Eight years on, to the hour.

I passed by the World Trade Center site this morning. The Fire Department Pipe Band played a lament on the corner of Cedar and Church Streets. They gather here as they have gathered for each of the anniversaries, as they will gather for the next hundred years.

Many of us who worked in the World Trade Center remember in our own way. Many don't come in to work on 9/11 and will never do so. Some gather in places such as Jeremy's Ale House in lower Manhattan where they paused eight years ago before they walked some miles across the Brooklyn Bridge.

I vary the routine each year. In 2002, I spent 9/11 morning in London, and flew home on a near-empty American Airlines flight to JFK that night. In other years, I have stayed away from work and gathered with others in lower Manhattan.

Today, I come in to work, and will pass by the WTC site in the morning, in mid-day and on the way home. I see what is, and remember what was.

I worked on the 103rd Floor of the World Trade Center, and was there late September 10, 2001. I remember it, and the many fine people I knew there, so very well.

2 comments:

crabby lady said...

We remember August 28, when three year old Bobby and I went to visit your office on the 103rd floor. When we got out of the subway on that clear day Bobby craned his head back but could still barely see the tops of those buildings that pierced the sky. He loved the elevators that whooshed us up to the 75th floor in under a minute, and excitedly pointed out New Jersey and the tiny bridges to Brooklyn from the windows in your office. Downstairs again we listened to live music on the sunny plaza while we ate lunch with hundreds of other sitting, standing, chatting, strolling, laughin New Yorkers. Afterwards we took the ferry over to Hoboken and kept looking back to those awesome towers, whose reach didn't shrink all that much with the distance.

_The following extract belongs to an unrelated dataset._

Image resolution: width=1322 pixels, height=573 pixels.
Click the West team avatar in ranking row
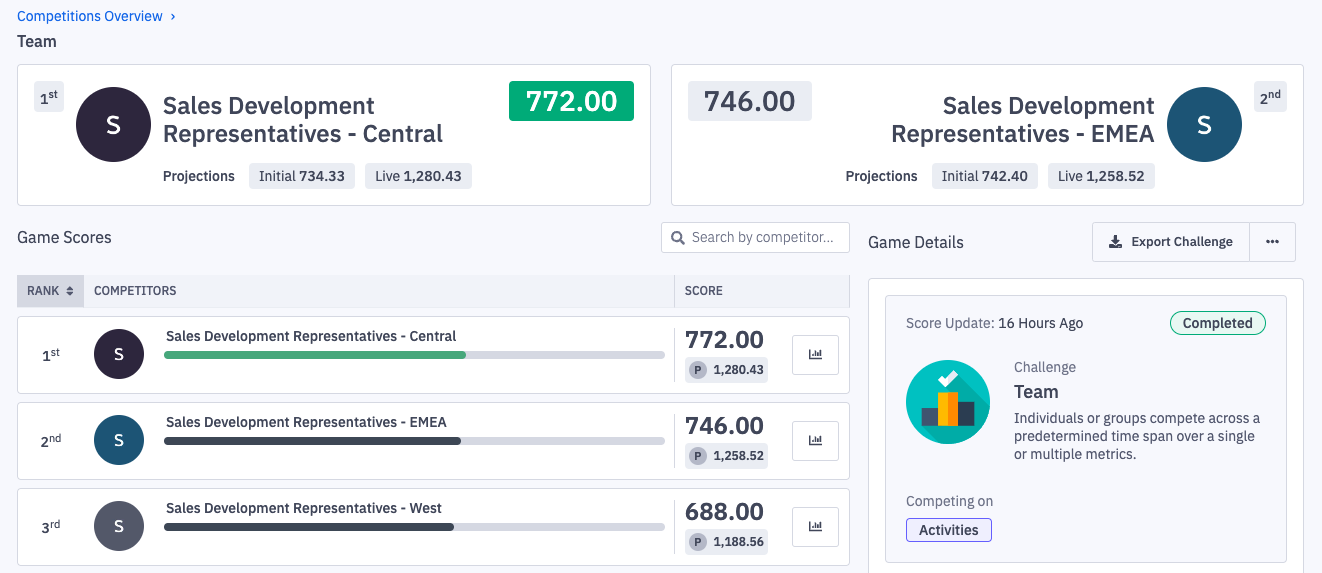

Less than two weeks later we watched on TV as those buildings, the dual totem of a vibrant business, cultural and educational life in lower New York, exploded and then imploded. Watched in horror, at the immense, immediate loss happening right before our eyes. We will never forget, our hearts will never fully recover. And we are only grateful that you were not there that day.

Anonymous said...

Who can forget those elevators, you had to love them.